Jesus, however, touched unclean strangers frequently, in order to heal them. And as David deSilva points out in his book Honor, Patronage, Kinship and Purity (pp. 284-285), something astonishing happened when Jesus touched an unclean person: rather than their uncleanness being transferred to Him, the person was healed by Him, thus becoming free of the source of the uncleanness:
The leper is perpetually unclean, but Jesus nevertheless touches him and makes him clean. . . The Gospels thus present Jesus encountering a stream of ritually impure and potentially polluting people, but in the encounter their contagion does not defile Jesus; rather his holiness purges their pollution, renders them clean and integrates them again into the mainstream of Jewish society where they can reclaim their birthright, as it were, among the people of God.The hemorrhaging woman and the dead daughter of Jairus thus both encounter Christ from the same place, regardless of the disparity in their social positions. Both are unclean and thus outside of society. Jesus' touching the girl and being touched by the woman restores both to the community. The purity laws, Jesus seems to be implying, should not be used as a justification for creating outcasts.
David deSilva elaborates:
Jesus' healings of the diseased and encounters with 'sinners' are immersed in issues of purity rules and pollution taboos in which we see Jesus consistently showing a willingness to cross the lines in order to bring the unclean ones back to a state of cleanness and integration into the community. . . [W]hen Pharisees, who seek to preserve purity through defensive strategies (abstaining from contact with the unclean or potentially unclean), challenge his eating with sinners and thus inviting pollution, he quotes Hosea 6:6, "I desire mercy and not sacrifice". . . The holiness God seeks, according to Jesus' understanding, entails reaching out in love and compassion. . . .

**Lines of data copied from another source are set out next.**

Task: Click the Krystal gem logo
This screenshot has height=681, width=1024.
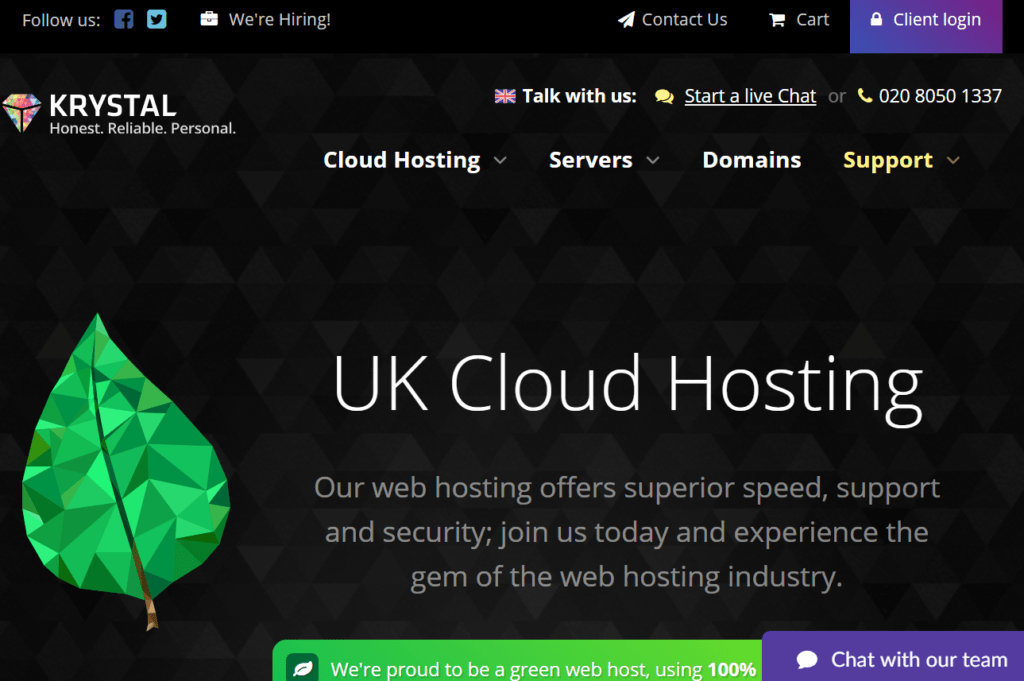Action: [22, 113]
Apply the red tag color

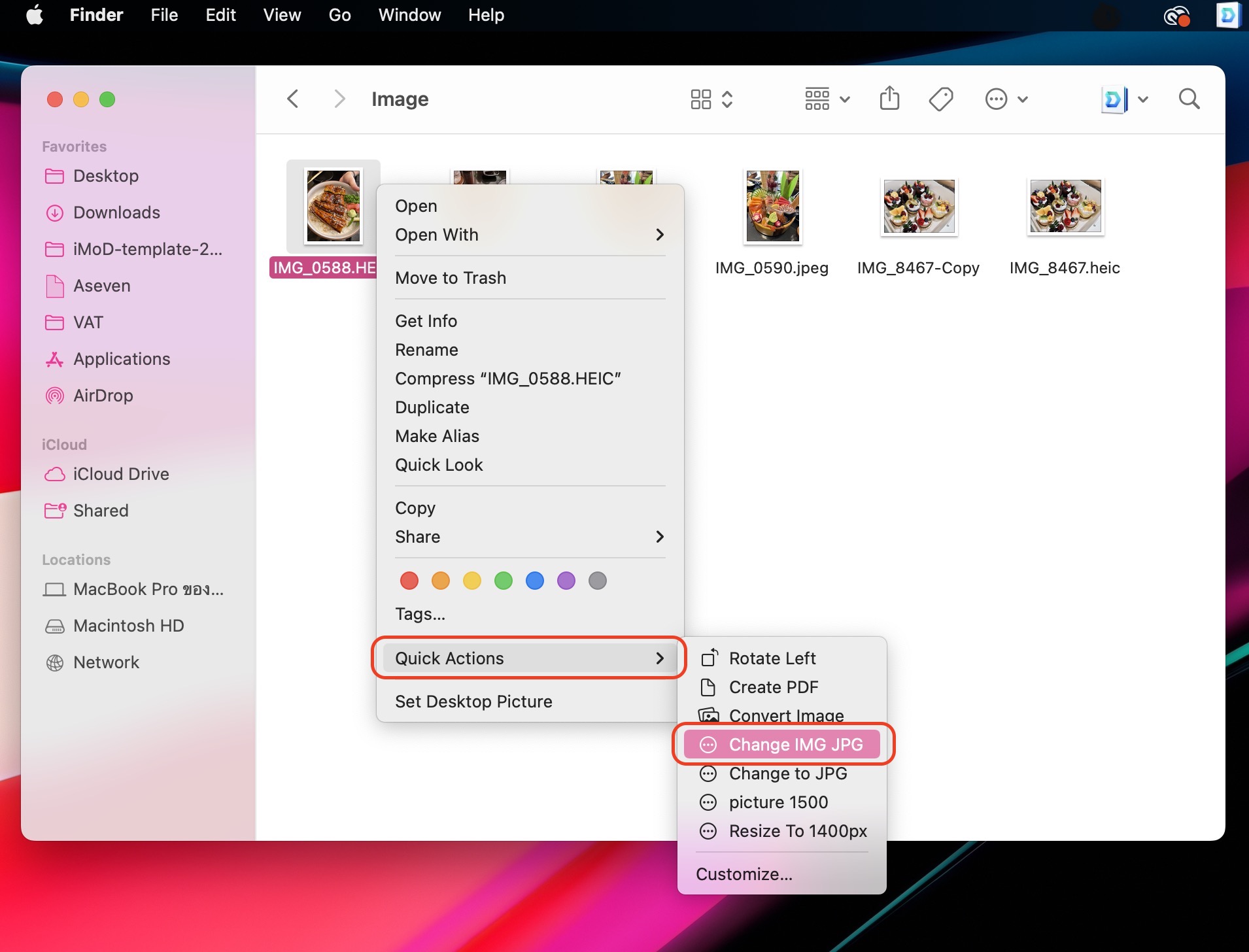pyautogui.click(x=409, y=581)
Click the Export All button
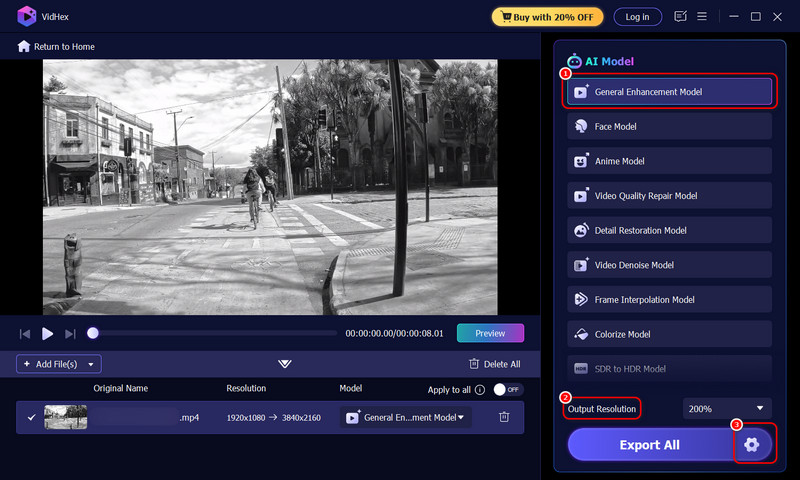 [650, 445]
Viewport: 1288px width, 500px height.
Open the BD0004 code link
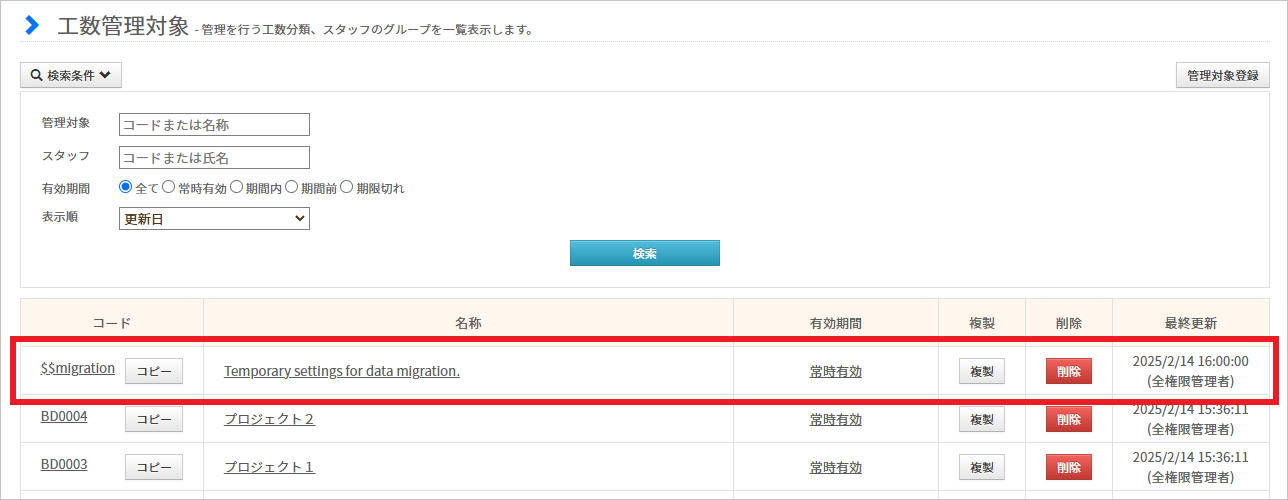[x=64, y=416]
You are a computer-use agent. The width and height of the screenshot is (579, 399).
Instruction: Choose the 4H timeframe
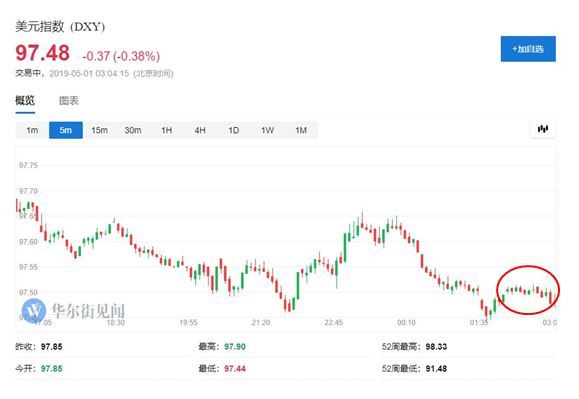(x=200, y=130)
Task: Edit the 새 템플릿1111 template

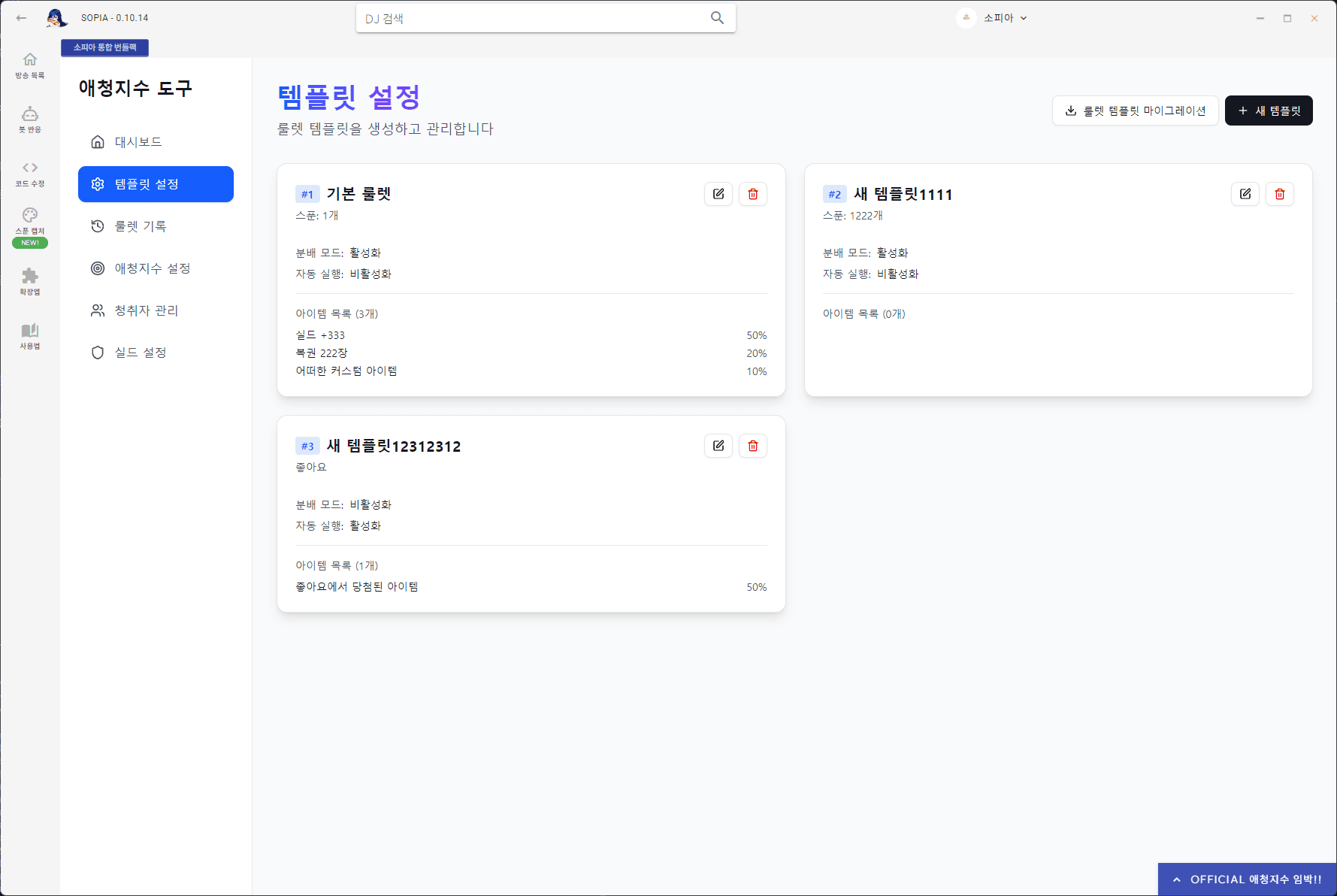Action: tap(1245, 194)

Mercy trumps sacrifice because (as I mentioned a few posts ago) people are more important than things. The Christian faith as Jesus taught it was about inclusion not exclusion, not about keeping "pure" through ostracizing others, but about reaching out to others in love. As Fred Clark at Slacktivist pointed out this week, if the end result was that we as Gentiles could be included in the people of God, who are we Gentiles to turn around and exclude one another?
Jesus showed us the way through this story of a sick child, a desperate father and an I've-got-nothing-left-to-lose woman. He didn't treat people as better-than or less-than. He treated them all as people. He didn't do us-vs.-them. He only did "us." And no one escaped His notice-- not even a woman who tried her best to do so.
Christianity should be about going and doing likewise.